M1 - Suvat

For the time between the first and second bounce I used suvat

s = 0 u = sqrt(gh) found from first part a = -9.81 t = t

using S = ut + 0.5at^2

t = 2 * sqrt(g/h)

How do I do the last part because I don't know how to get u as there is no third height given in the question.

Thanks

For the time between the first and second bounce I used suvat

s = 0 u = sqrt(gh) found from first part a = -9.81 t = t

using S = ut + 0.5at^2

t = 2 * sqrt(g/h)

How do I do the last part because I don't know how to get u as there is no 2nd height given in the question.

Thanks

Use the coefficient of restitution: the velocity of the ball after the second bounce will be given by coefficient of restitution * velocity before the second bounce. You've found the coefficient of restitution in an earlier part, no?

▶ **Dataset entries**:
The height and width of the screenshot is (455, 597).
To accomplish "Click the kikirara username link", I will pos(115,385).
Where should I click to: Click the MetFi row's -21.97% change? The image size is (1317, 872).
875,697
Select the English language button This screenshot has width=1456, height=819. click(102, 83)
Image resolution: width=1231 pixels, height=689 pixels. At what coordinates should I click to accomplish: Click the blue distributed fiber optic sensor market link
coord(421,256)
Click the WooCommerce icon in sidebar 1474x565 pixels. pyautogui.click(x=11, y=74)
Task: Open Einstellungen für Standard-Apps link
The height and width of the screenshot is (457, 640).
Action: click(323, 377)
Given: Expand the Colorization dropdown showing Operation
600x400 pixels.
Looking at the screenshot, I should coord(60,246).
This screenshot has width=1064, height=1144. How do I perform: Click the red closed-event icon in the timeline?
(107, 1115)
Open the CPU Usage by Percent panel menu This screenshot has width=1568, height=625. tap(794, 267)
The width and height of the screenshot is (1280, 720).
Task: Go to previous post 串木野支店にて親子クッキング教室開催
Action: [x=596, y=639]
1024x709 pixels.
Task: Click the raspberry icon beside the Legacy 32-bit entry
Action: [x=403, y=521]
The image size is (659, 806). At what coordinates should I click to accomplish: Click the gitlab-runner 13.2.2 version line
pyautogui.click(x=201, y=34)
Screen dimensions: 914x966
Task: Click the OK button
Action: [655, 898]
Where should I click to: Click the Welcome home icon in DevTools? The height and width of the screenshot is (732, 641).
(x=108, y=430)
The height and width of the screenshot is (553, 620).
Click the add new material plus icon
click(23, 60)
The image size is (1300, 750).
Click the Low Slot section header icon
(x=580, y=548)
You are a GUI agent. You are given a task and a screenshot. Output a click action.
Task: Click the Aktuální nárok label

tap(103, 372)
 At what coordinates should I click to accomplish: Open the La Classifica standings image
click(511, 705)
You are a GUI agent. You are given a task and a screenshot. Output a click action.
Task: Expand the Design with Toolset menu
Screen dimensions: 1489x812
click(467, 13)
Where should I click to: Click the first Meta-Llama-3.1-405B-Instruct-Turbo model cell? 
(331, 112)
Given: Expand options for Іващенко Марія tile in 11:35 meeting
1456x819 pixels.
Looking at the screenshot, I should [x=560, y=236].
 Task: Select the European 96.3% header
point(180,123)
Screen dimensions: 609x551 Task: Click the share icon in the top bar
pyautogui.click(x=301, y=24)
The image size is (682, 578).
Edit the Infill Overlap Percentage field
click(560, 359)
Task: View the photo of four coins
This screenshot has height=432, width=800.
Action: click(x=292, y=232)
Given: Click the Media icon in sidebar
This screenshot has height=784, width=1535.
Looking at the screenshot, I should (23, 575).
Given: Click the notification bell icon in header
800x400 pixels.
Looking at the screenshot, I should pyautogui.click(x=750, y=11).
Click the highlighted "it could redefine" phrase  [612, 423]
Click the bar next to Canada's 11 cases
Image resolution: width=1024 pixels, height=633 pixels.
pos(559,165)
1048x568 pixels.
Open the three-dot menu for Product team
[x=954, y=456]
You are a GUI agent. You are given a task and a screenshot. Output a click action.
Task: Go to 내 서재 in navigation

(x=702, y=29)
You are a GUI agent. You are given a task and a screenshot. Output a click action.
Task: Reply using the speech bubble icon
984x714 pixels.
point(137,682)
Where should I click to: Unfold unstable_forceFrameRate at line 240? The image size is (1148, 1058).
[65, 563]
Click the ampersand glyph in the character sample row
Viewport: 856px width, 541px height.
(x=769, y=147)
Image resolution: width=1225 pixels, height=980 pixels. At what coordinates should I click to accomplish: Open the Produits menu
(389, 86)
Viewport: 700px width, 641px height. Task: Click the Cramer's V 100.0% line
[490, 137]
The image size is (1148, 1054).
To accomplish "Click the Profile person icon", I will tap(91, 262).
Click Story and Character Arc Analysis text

▶ **Goal 1**: From the first post of the suvat thread, list each suvat variable the poster set up together with the value assigned to it.
▶ **Goal 2**: Write the next reply in the suvat thread, following on from the last post.

▶ **Reply 1**:
s = 0
u = sqrt(gh)
a = -9.81
t = t

▶ **Reply 2**:
Ok so is the coefficient of restitution for a given surface constant?

I get the the answer 2*sqrt(gh) / g*sqrt2 this is equivalent to the answer in the mark scheme 2*sqrt(h/2g) how do you simplify my answer to the one given? I can't do it.

Ok so is the coefficient of restitution for a given surface constant?

I get the the answer 2*sqrt(gh) / g*sqrt2 this is equivalent to the answer in the mark scheme 2*sqrt(h/2g) how do you simplify my answer to the one given? I can't do it.

$\frac{\sqrt{a}}{\sqrt{b}} = \sqrt{\frac{a}{b}}$ and $\sqrt{ab} = \sqrt{a}\sqrt{b}$ and $\displaystyle \frac{\sqrt{a}}{a} = \frac{a^{1/2}}{a} = a^{1/2 -1} = a^{-1/2} = \frac{1}{\sqrt{a}}$

So: $\displaystyle \frac{2\sqrt{gh}}{g\sqrt{2}} = \frac{2\sqrt{h}\sqrt{g}}{g\sqrt{2}} = \frac{2\sqrt{h}}{\sqrt{2}\sqrt{g}} = \frac{2\sqrt{h}}{\sqrt{2g}} = 2\sqrt{\frac{h}{2g}}$ .

Use g=sqrt(g^2) and that sqrt(a)/sqrt(b)=sqrt(a/b) and then use cancelling.

Ohh ok nice thanks.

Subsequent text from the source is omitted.